KANSAS CITY — Taste often becomes an issue when formulating products with plant-based protein or reduced sugar. In both cases, fermentation is proving valuable, and in some cases cost-effective, when used with beets, mushrooms and other plants.

Florida Food Products, Eustis, Fla., uses a lactic acid fermentation process that lowers the sugar content in beet juice by about 10%, said Christopher Naese, vice-president of business development.

“The result is a clean label ingredient with a fresh flavor and light sweetness coupled with beet’s inherent health benefits,” Mr. Naese said. “Fermented beet juice is an opportunity to offer on-trend label benefits for health-conscious consumers while delivering appealing taste attributes along with lower sugar content and a simple label declaration.”

Besides lowering sugar content, the fermentation process also lowers the beet juice’s pH, which results in a brighter flavor with red berry notes and a less earthy taste, he said.

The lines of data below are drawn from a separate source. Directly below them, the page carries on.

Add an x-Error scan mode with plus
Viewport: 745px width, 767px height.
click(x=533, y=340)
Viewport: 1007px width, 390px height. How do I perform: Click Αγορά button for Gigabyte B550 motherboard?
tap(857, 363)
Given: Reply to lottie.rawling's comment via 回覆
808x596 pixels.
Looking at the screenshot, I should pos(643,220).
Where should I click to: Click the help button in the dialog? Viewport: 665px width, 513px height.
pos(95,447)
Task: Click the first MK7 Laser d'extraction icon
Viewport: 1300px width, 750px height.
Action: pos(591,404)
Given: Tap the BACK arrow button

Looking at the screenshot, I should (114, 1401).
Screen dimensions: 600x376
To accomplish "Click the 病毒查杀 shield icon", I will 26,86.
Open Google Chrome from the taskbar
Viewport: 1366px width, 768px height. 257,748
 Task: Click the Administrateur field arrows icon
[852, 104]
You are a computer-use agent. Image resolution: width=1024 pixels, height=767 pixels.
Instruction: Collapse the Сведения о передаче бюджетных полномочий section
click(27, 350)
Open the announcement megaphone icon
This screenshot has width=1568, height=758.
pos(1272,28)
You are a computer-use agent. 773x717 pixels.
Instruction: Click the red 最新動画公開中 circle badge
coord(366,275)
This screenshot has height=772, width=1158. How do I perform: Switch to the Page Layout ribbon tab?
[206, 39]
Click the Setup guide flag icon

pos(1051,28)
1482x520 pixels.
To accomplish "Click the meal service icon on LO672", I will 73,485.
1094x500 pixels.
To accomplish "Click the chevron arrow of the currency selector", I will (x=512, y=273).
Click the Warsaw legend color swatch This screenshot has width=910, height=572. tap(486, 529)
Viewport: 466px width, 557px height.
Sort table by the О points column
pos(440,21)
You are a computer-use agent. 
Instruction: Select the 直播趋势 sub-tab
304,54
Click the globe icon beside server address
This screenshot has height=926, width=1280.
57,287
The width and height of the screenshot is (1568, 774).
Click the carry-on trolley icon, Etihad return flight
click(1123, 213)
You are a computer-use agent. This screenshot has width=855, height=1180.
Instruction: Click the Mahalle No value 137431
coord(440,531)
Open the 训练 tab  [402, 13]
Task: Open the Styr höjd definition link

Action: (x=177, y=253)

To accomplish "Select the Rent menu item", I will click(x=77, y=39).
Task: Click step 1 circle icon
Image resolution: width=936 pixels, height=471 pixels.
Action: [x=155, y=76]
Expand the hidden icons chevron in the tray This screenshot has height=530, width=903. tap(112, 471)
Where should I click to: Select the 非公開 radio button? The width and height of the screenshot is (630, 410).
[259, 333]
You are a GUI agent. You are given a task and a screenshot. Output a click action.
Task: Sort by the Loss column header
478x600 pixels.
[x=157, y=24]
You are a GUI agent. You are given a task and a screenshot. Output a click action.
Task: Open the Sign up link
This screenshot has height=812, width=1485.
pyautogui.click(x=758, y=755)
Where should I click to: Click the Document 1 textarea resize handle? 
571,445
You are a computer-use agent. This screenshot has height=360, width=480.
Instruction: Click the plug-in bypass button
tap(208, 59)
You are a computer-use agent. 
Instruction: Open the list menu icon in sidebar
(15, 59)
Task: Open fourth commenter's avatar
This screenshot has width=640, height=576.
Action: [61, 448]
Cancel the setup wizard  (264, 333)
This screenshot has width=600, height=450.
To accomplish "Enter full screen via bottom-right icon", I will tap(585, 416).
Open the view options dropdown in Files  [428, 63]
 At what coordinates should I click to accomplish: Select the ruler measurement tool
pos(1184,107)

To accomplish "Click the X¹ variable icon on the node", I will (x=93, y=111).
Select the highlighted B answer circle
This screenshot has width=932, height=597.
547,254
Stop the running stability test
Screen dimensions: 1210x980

“A wide range of foods and beverages can be formulated with fermented beet juice to give them memorable, acidic notes that appeal to consumers’ ever-expanding flavor preferences,” Mr. Naese said. “Though long established in Eastern European, African and Asian cuisines, fermented flavors have only recently captured American consumers’ taste interest, and while there appears to be widespread interest in fermented foods and beverages, this trend toward global flavors is driven mainly by adults under 40 years old.”

Fermenting beet juice preserves the nitrates in the juice, he said. The body metabolizes nitrates into nitric oxide, which has been shown to dilate blood vessels, lower blood pressure and improve overall blood flow.

MycoTechnology, Aurora, Colo., uses fermentation to create its PureTaste plant-based protein ingredients that address off-flavors and aromas in plant proteins. Fermenting pea protein and rice protein with shiitake mushroom mycelia (roots) improves taste and texture, decreases aroma, and increases solubility and functionality, according to the company. Third-party sensory analysis indicated an 18% decrease in overall aroma, a 17% reduction in rice flavor, a 38% reduction in pea flavor and a 70% reduction in separation, according to the company.

Possible applications for PureTaste are meat analogs, meat extenders, non-dairy ice cream alternatives, non-dairy yogurt alternatives, milk alternatives and baked foods.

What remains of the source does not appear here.